Actually, just about everyone I know is ordained through them, including my wife.

Hahahahahahahahahahaha


----------



## Cthulhu (Jan 28, 2002)

Oh, I was sooooo close to completing the ordination process right now.  However, since a buddy of mine is a legit Lutheran pastor, I thought I'd better not do it.  I know how I feel when dogs, chimps, and 5-year-olds get black belts, and I don't want to make a hypocrite of myself.

Of course, you all are free to become ordained ministers, if you want.

Hmmmm...the Church of Gou...why do I get the feeling that such a church would be subject to frequent police raids from the vice squad?  

Cthulhu


----------



## GouRonin (Jan 28, 2002)

Hey, I'm a real forgiving kinda guy!


----------



## Bob Hubbard (Jan 28, 2002)

"Church of Gou" ??

I can see it now....

3 drink minimum, table dances in the vestry....and I won't go into what happens in the confessional....

leather habits, thats all I'll say......


----------



## GouRonin (Jan 28, 2002)

If Mitose could get away with it why can't I?
:shrug:


----------



## Chris from CT (Mar 8, 2002)

> _Originally posted by Kaith Rustaz _
> 
> *"Church of Gou" ??
> 
> ...



I know i'm still new and all to this forum, but I felt this one.

_***in the voice of a southern preacher***_

"*Brothas* and Sistas, *RISE UP* upon that table and shake your love thang like it's 1999.  *CONVIENE* to the confessionals and repent for what you will do within their 3 walls and a screen.  Paster Kaith, where's my beer?  I know it was right here a second ago.  AMEN"

:rofl: 

Take care


----------



## Bob Hubbard (Mar 8, 2002)

:cheers: HIC!  I dunno.:drinkbeer


----------



## tonbo (May 7, 2002)

Peter the Great once had a similar idea to the "Church of Gou"....

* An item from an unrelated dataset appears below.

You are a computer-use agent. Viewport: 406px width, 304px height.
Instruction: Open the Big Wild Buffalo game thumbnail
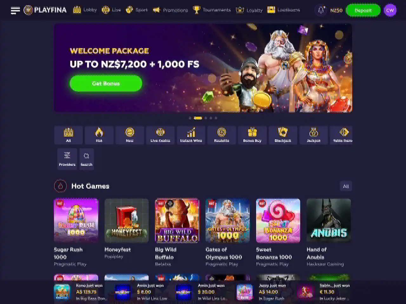[177, 221]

He was very upset at the "Most Holy Synod", the group of Orthodox holy men that opposed most of his actions, both political and non.  In order to embarrass them, he created his own group:  the "Most Drunken Synod".  

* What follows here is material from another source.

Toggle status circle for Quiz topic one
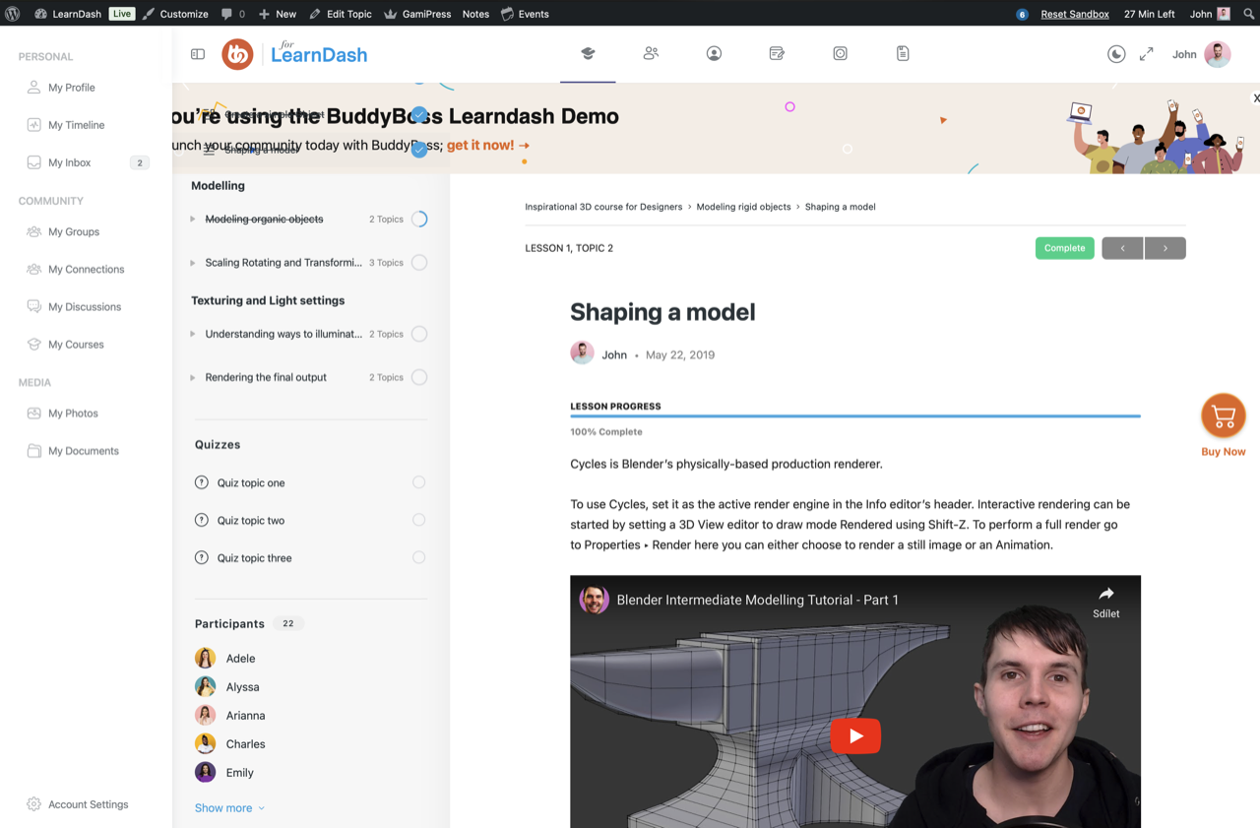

Now THERE were some church services, I am sure.

And yeah, in a fit of chutzpa years ago, I became ordained as a ULC minister.  Never used it, though.

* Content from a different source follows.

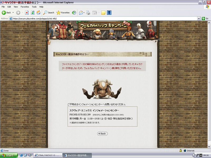The height and width of the screenshot is (158, 211).
Task: Click the yellow note toolbar icon
Action: click(103, 13)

Still get the literature.  :shrug: 

Peace--


----------



## Seig (May 7, 2002)

I am a devout Seigelist, I do what I want, the way I want, when I want to do it.


----------



## meni (May 13, 2002)

Guys and Gue

As a rabbi 
Bless you all
 (And, yes my ordination took littlie bit more then 3 min.)

Go in peace


----------



## Blindside (May 29, 2002)

Heh, I was ordained through the ULC in December 1999, my mother-in-law was in seminary at the time, and I think my wife thinks I was somehow making light of her studies.  Like I would EVER do anything to upset my mother-in-law. :shrug: 

Actually, my dad was ordained sometime in the late seventies and has actually married 6 people since then.  

Lamont


----------



## GouRonin (May 29, 2002)

The last time I was in an actual church that belonged to an established religion I started to smoulder so I had to leave.


----------



## Seig (May 29, 2002)

> _Originally posted by meni _
> 
> *Guys and Gue
> 
> ...


Should that not be Guys and Guem?


----------



## Judo_Kid (May 31, 2002)

Cool!

:EG:


----------